== STUDY MATERIAL ==
────────────────────

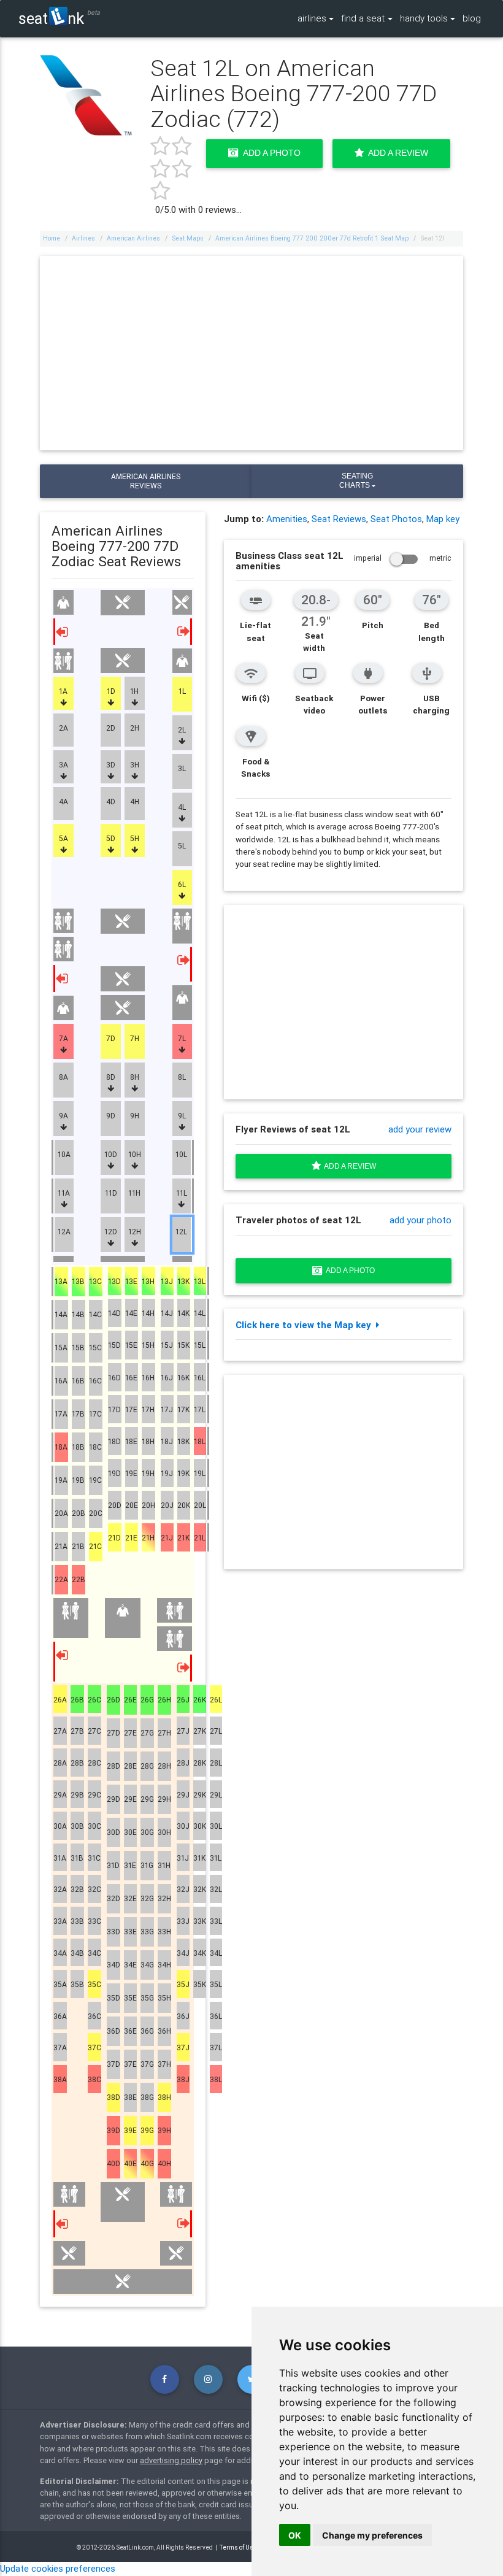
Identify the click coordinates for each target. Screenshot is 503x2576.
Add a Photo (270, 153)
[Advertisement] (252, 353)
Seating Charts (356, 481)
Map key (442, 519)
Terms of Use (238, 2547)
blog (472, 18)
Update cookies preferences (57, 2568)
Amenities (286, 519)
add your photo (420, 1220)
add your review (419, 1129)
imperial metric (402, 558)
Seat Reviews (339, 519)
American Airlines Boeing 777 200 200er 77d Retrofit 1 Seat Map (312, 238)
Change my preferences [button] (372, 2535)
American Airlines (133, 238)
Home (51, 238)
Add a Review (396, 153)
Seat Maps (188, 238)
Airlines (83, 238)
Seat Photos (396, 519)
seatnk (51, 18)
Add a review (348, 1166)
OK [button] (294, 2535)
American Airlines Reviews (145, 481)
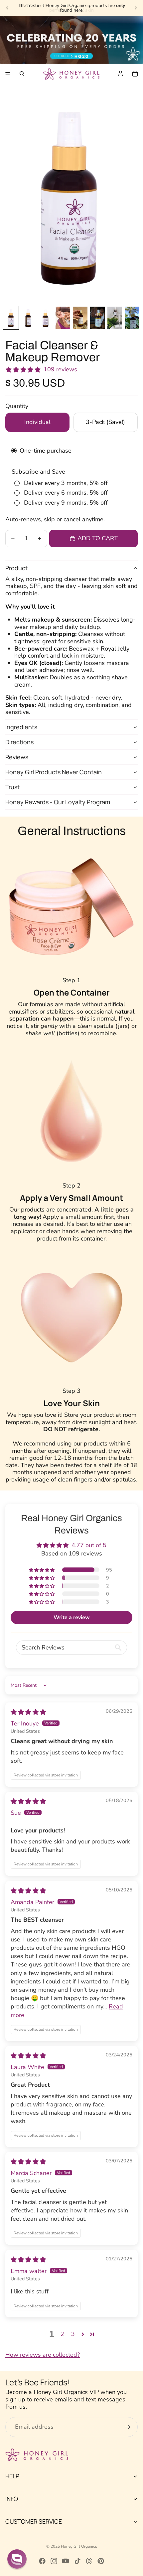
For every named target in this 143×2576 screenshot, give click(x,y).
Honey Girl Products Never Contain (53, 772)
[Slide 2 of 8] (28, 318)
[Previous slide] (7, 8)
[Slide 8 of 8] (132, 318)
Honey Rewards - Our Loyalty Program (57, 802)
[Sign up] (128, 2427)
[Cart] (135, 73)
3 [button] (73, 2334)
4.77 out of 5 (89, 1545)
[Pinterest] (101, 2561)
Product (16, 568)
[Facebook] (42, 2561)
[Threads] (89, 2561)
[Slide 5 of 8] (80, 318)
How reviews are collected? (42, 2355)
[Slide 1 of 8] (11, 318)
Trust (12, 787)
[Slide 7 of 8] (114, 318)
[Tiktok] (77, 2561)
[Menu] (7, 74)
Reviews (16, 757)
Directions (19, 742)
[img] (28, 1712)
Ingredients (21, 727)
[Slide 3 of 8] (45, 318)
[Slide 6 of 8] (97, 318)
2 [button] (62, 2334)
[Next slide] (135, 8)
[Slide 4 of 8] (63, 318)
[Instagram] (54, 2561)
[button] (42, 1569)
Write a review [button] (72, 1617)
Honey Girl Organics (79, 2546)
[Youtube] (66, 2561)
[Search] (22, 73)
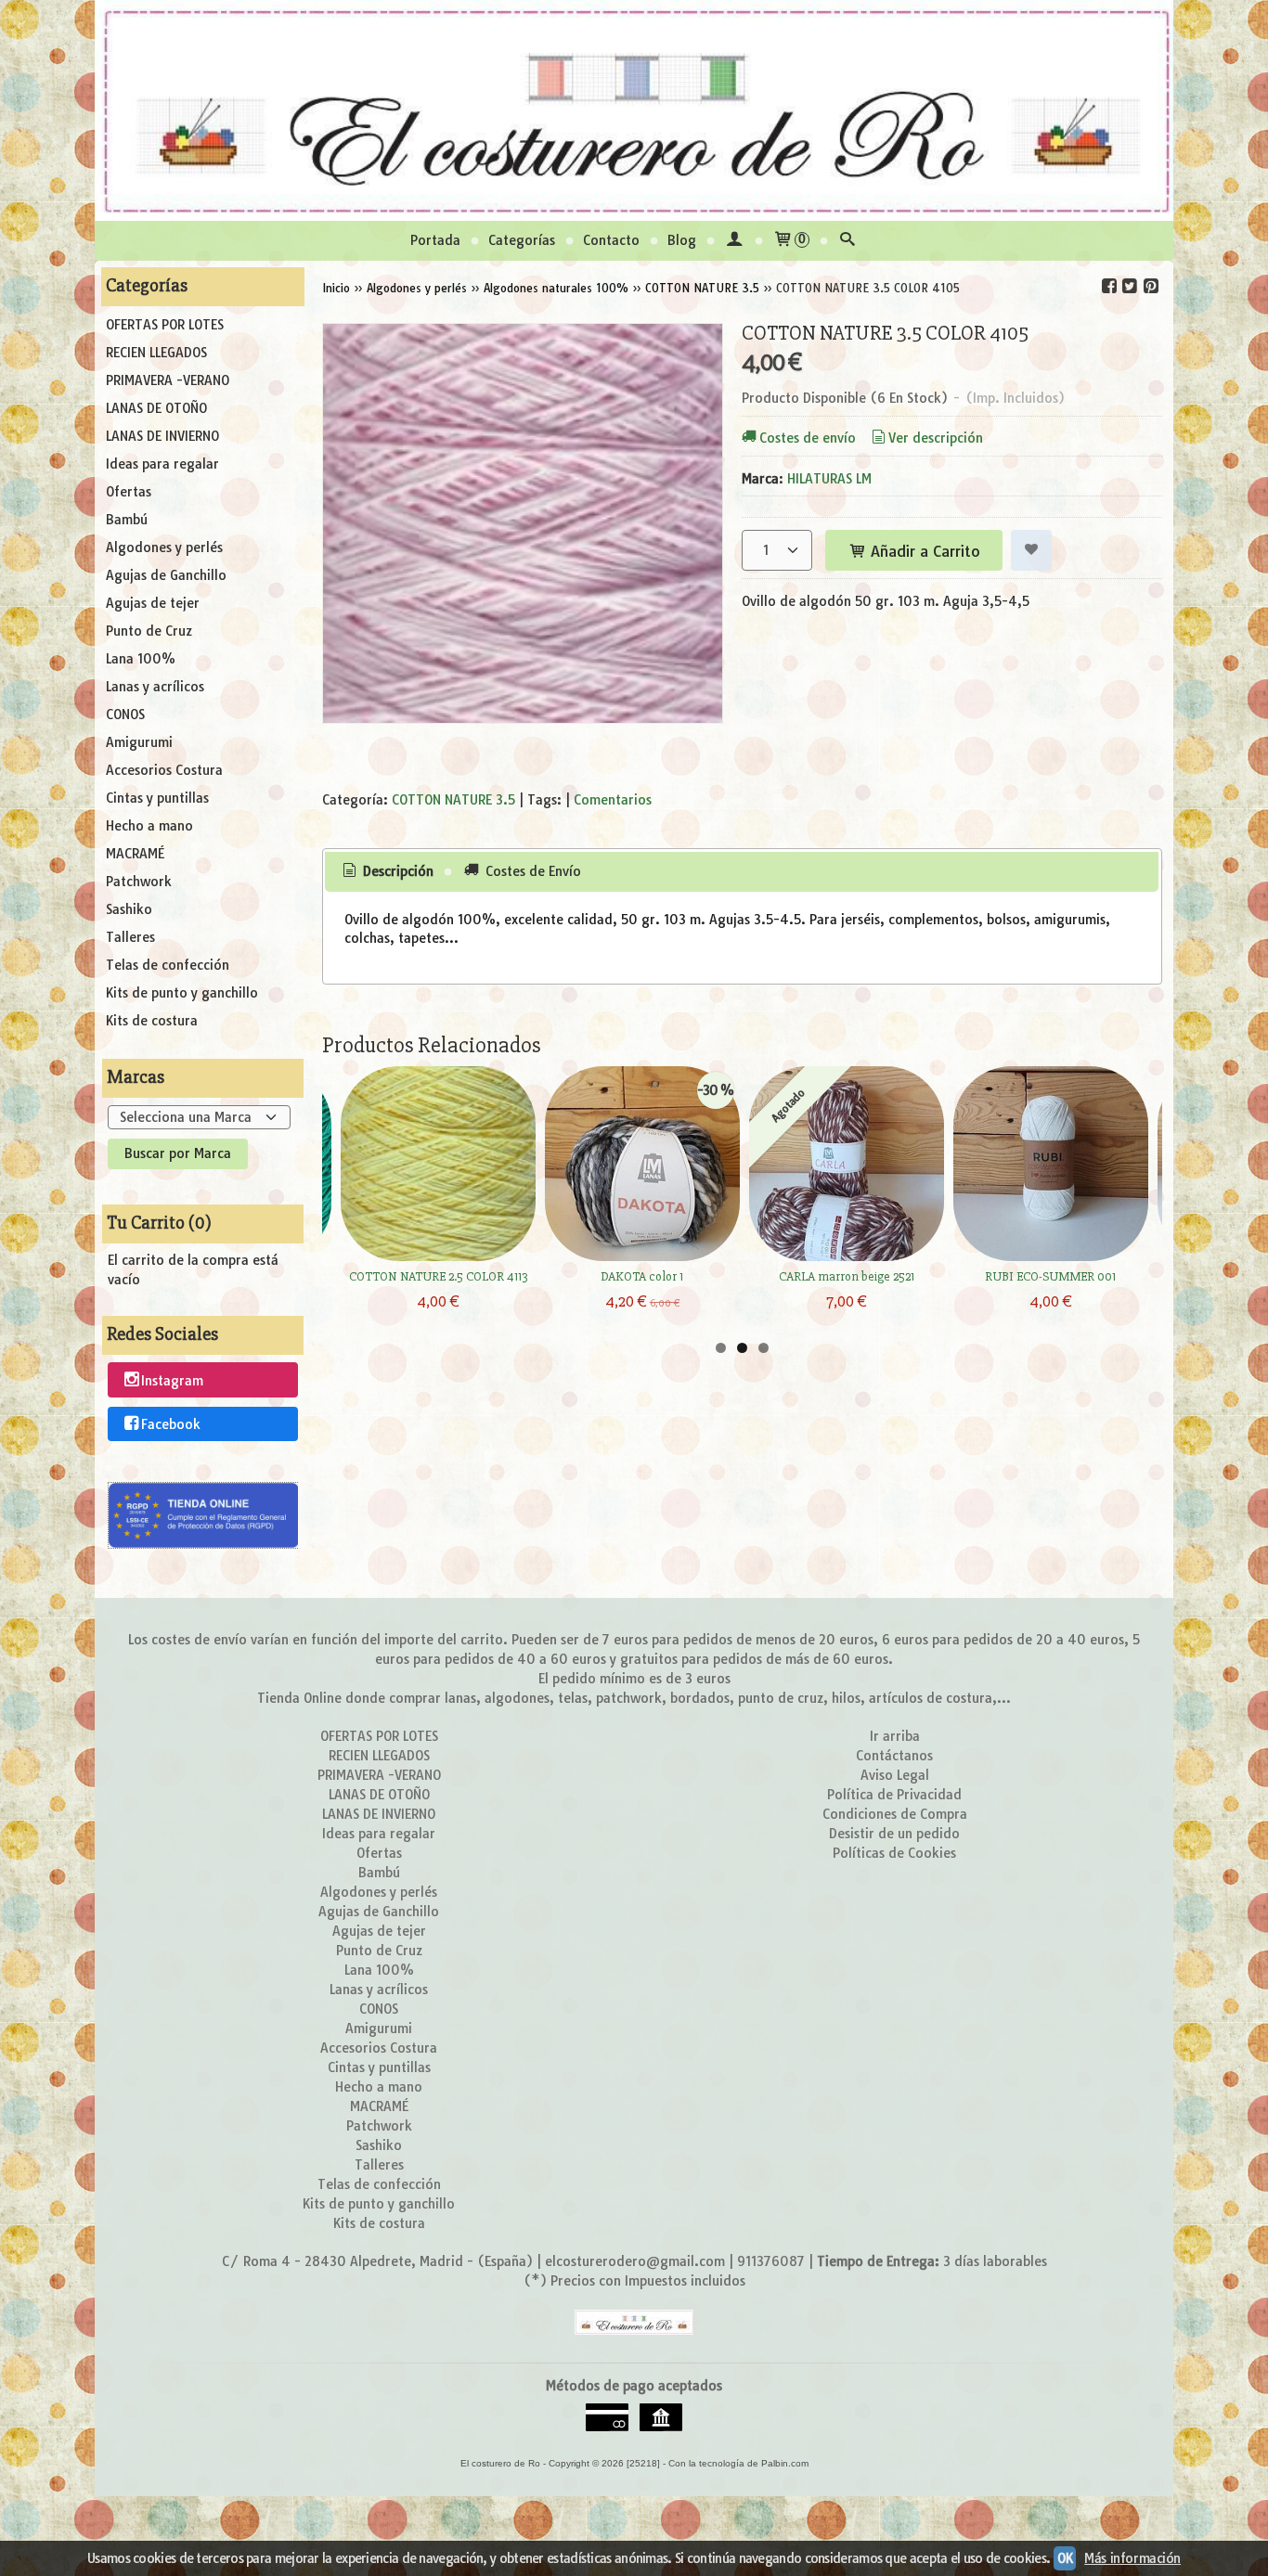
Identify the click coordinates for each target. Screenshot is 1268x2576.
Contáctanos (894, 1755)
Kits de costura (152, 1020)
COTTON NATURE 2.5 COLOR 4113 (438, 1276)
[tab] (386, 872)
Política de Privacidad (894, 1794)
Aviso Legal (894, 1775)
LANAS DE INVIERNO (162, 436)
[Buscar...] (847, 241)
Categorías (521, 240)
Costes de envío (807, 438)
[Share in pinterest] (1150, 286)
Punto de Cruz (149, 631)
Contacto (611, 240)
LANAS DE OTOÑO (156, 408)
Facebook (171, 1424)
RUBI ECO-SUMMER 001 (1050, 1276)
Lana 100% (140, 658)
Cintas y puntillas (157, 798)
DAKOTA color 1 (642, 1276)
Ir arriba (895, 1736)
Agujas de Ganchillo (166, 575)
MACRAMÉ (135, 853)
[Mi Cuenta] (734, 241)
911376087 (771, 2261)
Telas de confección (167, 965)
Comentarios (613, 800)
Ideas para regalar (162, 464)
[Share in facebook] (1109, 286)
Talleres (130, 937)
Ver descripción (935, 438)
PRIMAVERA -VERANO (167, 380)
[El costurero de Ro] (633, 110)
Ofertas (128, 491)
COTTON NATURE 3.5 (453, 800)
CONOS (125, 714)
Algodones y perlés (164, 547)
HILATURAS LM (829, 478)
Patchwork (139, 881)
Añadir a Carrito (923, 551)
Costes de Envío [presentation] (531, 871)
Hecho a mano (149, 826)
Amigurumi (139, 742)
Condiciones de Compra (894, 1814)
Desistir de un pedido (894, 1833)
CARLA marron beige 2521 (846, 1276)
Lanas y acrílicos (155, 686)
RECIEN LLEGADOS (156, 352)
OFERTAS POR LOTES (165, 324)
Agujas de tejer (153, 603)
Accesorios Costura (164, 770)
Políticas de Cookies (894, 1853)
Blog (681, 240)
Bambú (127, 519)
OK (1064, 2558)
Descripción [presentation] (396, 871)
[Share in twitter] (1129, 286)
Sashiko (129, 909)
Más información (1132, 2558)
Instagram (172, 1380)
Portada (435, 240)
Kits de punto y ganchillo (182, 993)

────────────────────

== PROBLEM TO SOLVE ==
Return the whole of the material above exactly, with no picture carried over.

== EXERCISE RESPONSE ==
Identify the click coordinates for each target. Screenshot is 503x2576.
Add a Photo (270, 153)
[Advertisement] (252, 353)
Seating Charts (356, 481)
Map key (442, 519)
Terms of Use (238, 2547)
blog (472, 18)
Update cookies preferences (57, 2568)
Amenities (286, 519)
add your photo (420, 1220)
add your review (419, 1129)
imperial metric (402, 558)
Seat Reviews (339, 519)
American Airlines Boeing 777 200 200er 77d Retrofit 1 Seat Map (312, 238)
Change my preferences [button] (372, 2535)
American Airlines (133, 238)
Home (51, 238)
Add a Review (396, 153)
Seat Maps (188, 238)
Airlines (83, 238)
Seat Photos (396, 519)
seatnk (51, 18)
Add a review (348, 1166)
OK [button] (294, 2535)
American Airlines Reviews (145, 481)
For every named target in this 143×2576 screenshot, give click(x,y).
Honey Girl Products Never Contain (53, 772)
[Slide 2 of 8] (28, 318)
[Previous slide] (7, 8)
[Slide 8 of 8] (132, 318)
Honey Rewards - Our Loyalty Program (57, 802)
[Sign up] (128, 2427)
[Cart] (135, 73)
3 [button] (73, 2334)
4.77 out of 5 (89, 1545)
[Pinterest] (101, 2561)
Product (16, 568)
[Facebook] (42, 2561)
[Threads] (89, 2561)
[Slide 5 of 8] (80, 318)
How reviews are collected? (42, 2355)
[Slide 1 of 8] (11, 318)
Trust (12, 787)
[Slide 7 of 8] (114, 318)
[Tiktok] (77, 2561)
[Menu] (7, 74)
Reviews (16, 757)
Directions (19, 742)
[img] (28, 1712)
Ingredients (21, 727)
[Slide 3 of 8] (45, 318)
[Slide 6 of 8] (97, 318)
2 [button] (62, 2334)
[Next slide] (135, 8)
[Slide 4 of 8] (63, 318)
[Instagram] (54, 2561)
[button] (42, 1569)
Write a review [button] (72, 1617)
Honey Girl Organics (79, 2546)
[Youtube] (66, 2561)
[Search] (22, 73)
Identify the click coordinates for each target. Screenshot is 1268x2576.
Contáctanos (894, 1755)
Kits de costura (152, 1020)
COTTON NATURE 2.5 COLOR 4113 (438, 1276)
[tab] (386, 872)
Política de Privacidad (894, 1794)
Aviso Legal (894, 1775)
LANAS DE INVIERNO (162, 436)
[Buscar...] (847, 241)
Categorías (521, 240)
Costes de envío (807, 438)
[Share in pinterest] (1150, 286)
Punto de Cruz (149, 631)
Contacto (611, 240)
LANAS DE OTOÑO (156, 408)
Facebook (171, 1424)
RUBI ECO-SUMMER 001 (1050, 1276)
Lana 100% (140, 658)
Cintas y puntillas (157, 798)
DAKOTA color 1 (642, 1276)
Ir arriba (895, 1736)
Agujas de Ganchillo (166, 575)
MACRAMÉ (135, 853)
[Mi Cuenta] (734, 241)
911376087 (771, 2261)
Telas de confección (167, 965)
Comentarios (613, 800)
Ideas para regalar (162, 464)
[Share in facebook] (1109, 286)
Talleres (130, 937)
Ver descripción (935, 438)
PRIMAVERA -VERANO (167, 380)
[El costurero de Ro] (633, 110)
Ofertas (128, 491)
COTTON NATURE 3.5 (453, 800)
CONOS (125, 714)
Algodones y perlés (164, 547)
HILATURAS LM (829, 478)
Patchwork (139, 881)
Añadir a Carrito (923, 551)
Costes de Envío [presentation] (531, 871)
Hecho a mano (149, 826)
Amigurumi (139, 742)
Condiciones de Compra (894, 1814)
Desistir de un pedido (894, 1833)
CARLA marron beige 2521 (846, 1276)
Lanas y acrílicos (155, 686)
RECIEN LLEGADOS (156, 352)
OFERTAS POR LOTES (165, 324)
Agujas de tejer (153, 603)
Accesorios Costura (164, 770)
Políticas de Cookies (894, 1853)
Blog (681, 240)
Bambú (127, 519)
OK (1064, 2558)
Descripción [presentation] (396, 871)
[Share in twitter] (1129, 286)
Sashiko (129, 909)
Más información (1132, 2558)
Instagram (172, 1380)
Portada (435, 240)
Kits de punto y ganchillo (182, 993)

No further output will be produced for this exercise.